The study leveraged observations regarding the rotated surface code, noting its temporary transformation into an unrotated form during stabilizer check circuits, and combined this with a transversal gate scheme to realise fully transversal implementations of all three logical Clifford gates, Hadamard, phase, and CNOT, on the rotated surface code. Experiments employed a looped pipeline architecture with short-range qubit shuttling, leveraging the folded surface code to achieve this connectivity. To demonstrate efficiency and universal computation, the team studied the implementation of 8T-to-CCZ distillation factories augmented with magic state cultivation, utilising a variant of an existing circuit. The looped pipeline architecture, combined with the rotated surface code, already achieves a considerable reduction in overhead compared to conventional 8T-to-CCZ factories.

Further adoption of the folded surface code, alongside the availability of a transversal S gate, enables an additional reduction of approximately 2.6 in spacetime volume.

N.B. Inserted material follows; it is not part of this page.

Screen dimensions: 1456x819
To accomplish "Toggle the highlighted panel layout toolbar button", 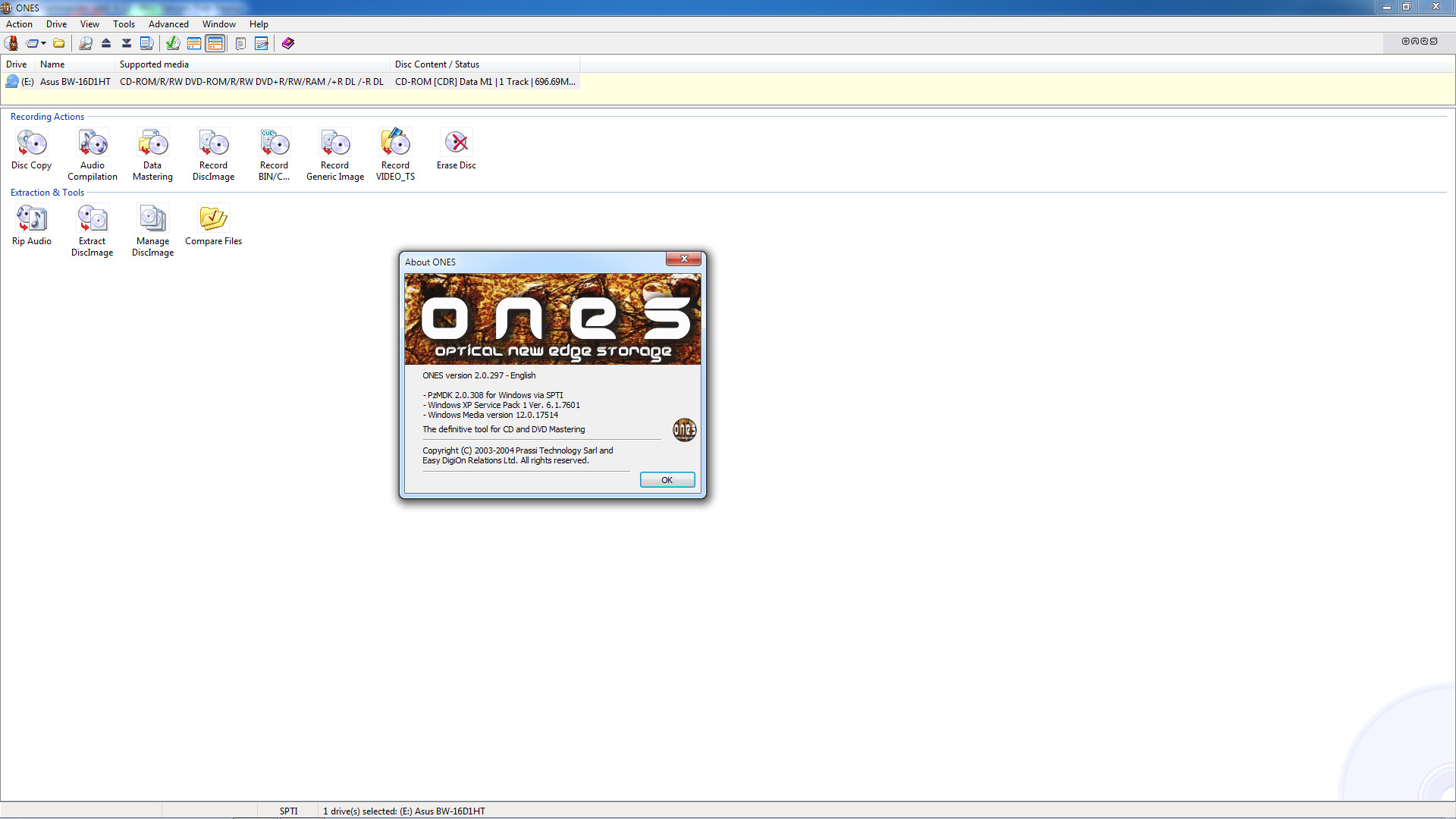I will (x=215, y=44).
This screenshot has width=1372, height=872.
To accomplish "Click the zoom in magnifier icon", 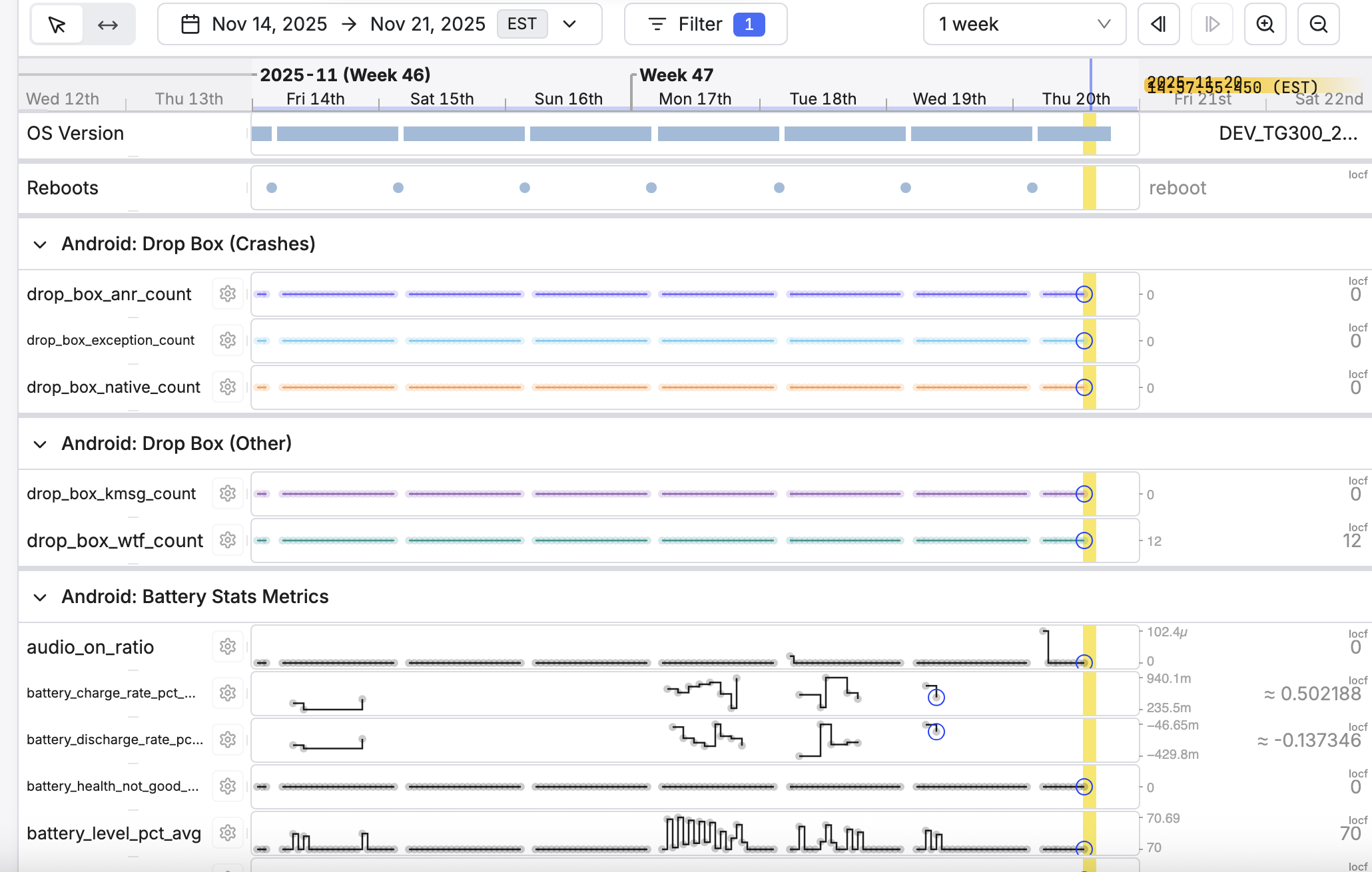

Regarding logical code patch layout, scientists proposed a new scheme leveraging the virtual stack structure intrinsic to the architecture, conceptually viewing the computing region as a three-dimensional multilayer structure implemented on two-dimensional hardware. Each layer’s routing space is allocated according to the computational tasks performed within it, classifying these tasks into storage, short-range, mid-range, and long-range operations, transitions between layers are enabled by low-cost transversal SWAP gates. This layout scheme offers flexibility, with existing layouts arising as special cases within this more general framework.

The research details a distance 3 rotated surface code patch, requiring d 2 − 1 ancilla qubits for stabilizer checks, where ‘d’ represents the code distance. One round of these checks, termed a code cycle, involves applying layers of CNOT gates between data and ancilla qubits to verify X and Z stabilizers, with the duration of a single cycle defining the code cycle time. Logical operations are implemented via lattice surgery, merging and splitting code patches, requiring only two-dimensional connectivity, and Hadamard gates are implemented with transversal Hadamard gates followed by a 90-degree patch rotation, taking 1 ancillary patch and 3d code cycles.